START Available records

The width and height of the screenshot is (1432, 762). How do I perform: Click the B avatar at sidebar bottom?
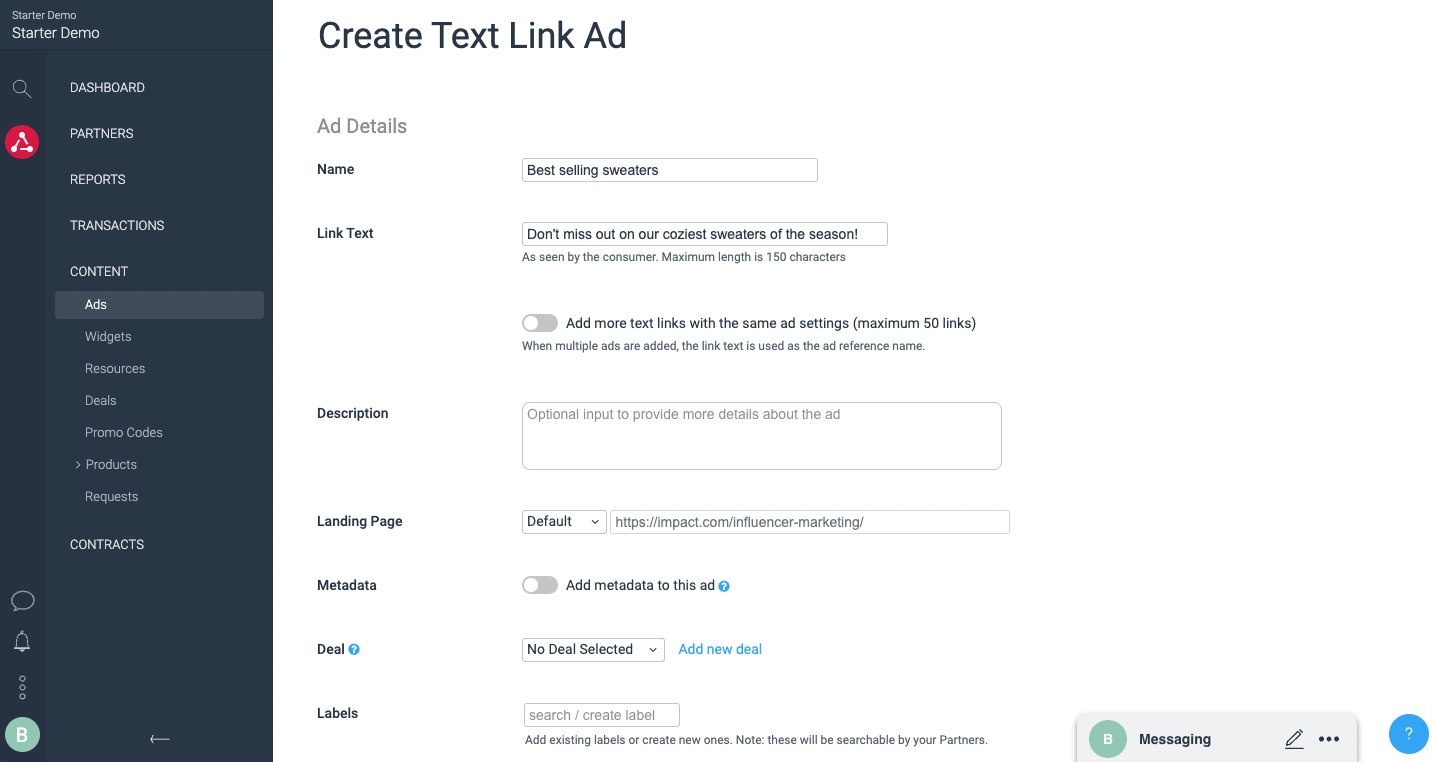pos(22,734)
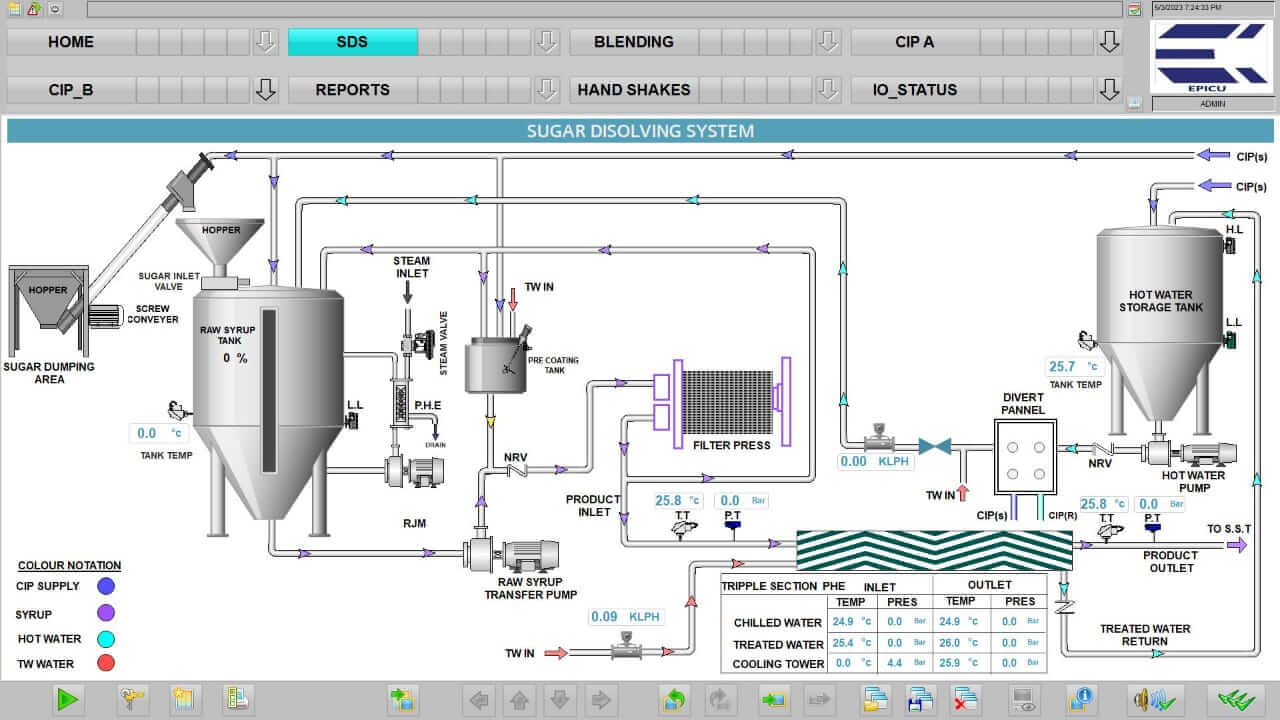Expand the dropdown arrow next to CIP_B
This screenshot has width=1280, height=720.
[x=265, y=90]
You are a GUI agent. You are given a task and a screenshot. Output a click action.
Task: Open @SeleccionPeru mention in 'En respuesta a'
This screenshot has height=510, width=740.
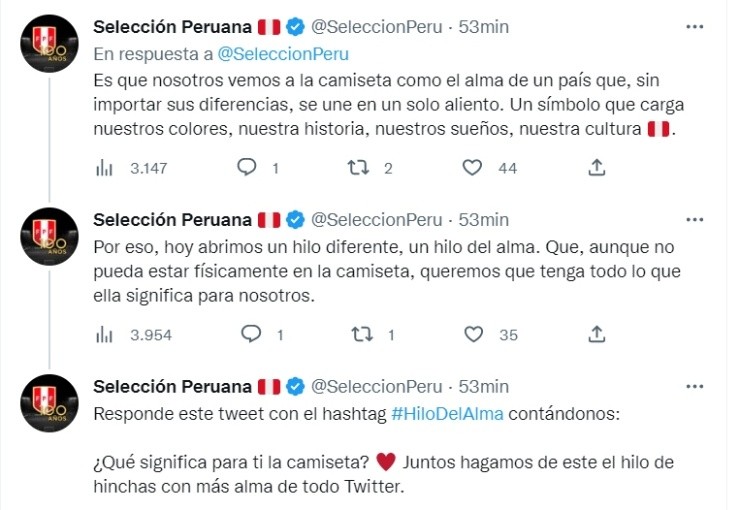click(x=283, y=54)
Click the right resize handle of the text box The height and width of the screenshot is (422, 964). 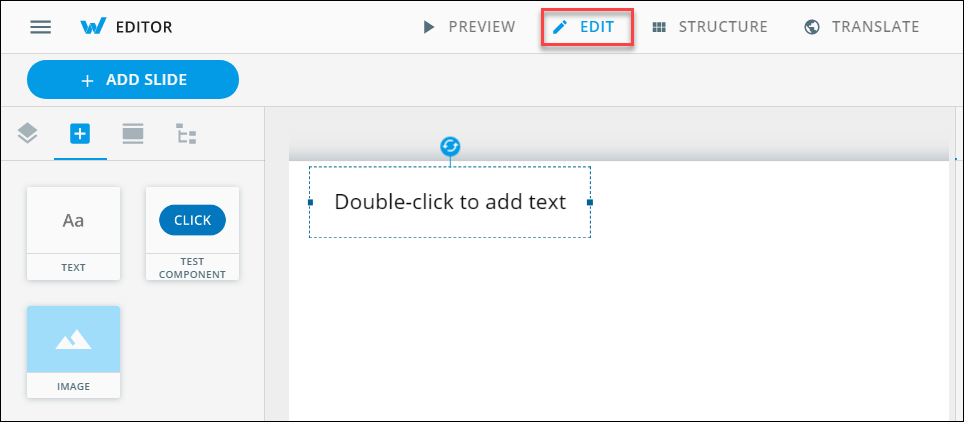(590, 202)
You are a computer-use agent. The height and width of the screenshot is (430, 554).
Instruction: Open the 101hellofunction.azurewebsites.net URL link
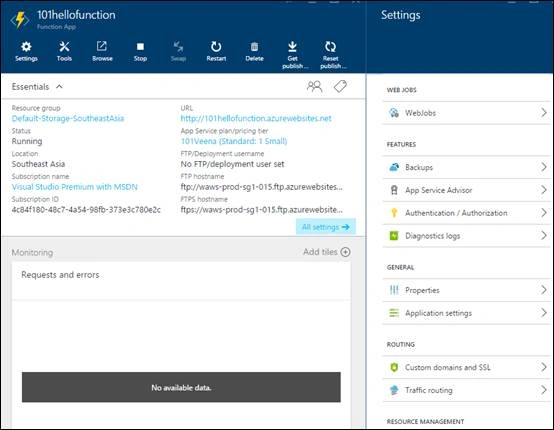[x=256, y=118]
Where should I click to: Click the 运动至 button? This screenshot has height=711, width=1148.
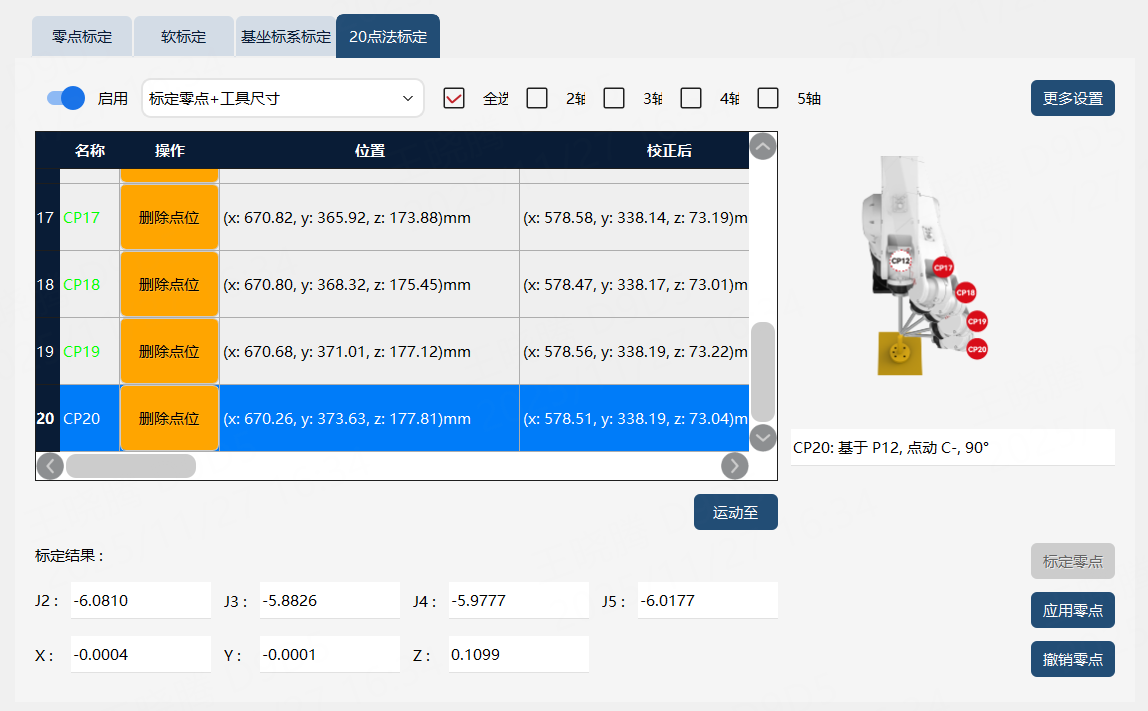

END Available records

Aim of the exercise => No pictures belong in the copy. Return exactly the lines from the line containing "Instruction: Open the" through the last line of the listing.

Answer to this problem =>
Instruction: Open the 101hellofunction.azurewebsites.net URL link
[x=256, y=118]
Where should I click to: Click the 运动至 button? This screenshot has height=711, width=1148.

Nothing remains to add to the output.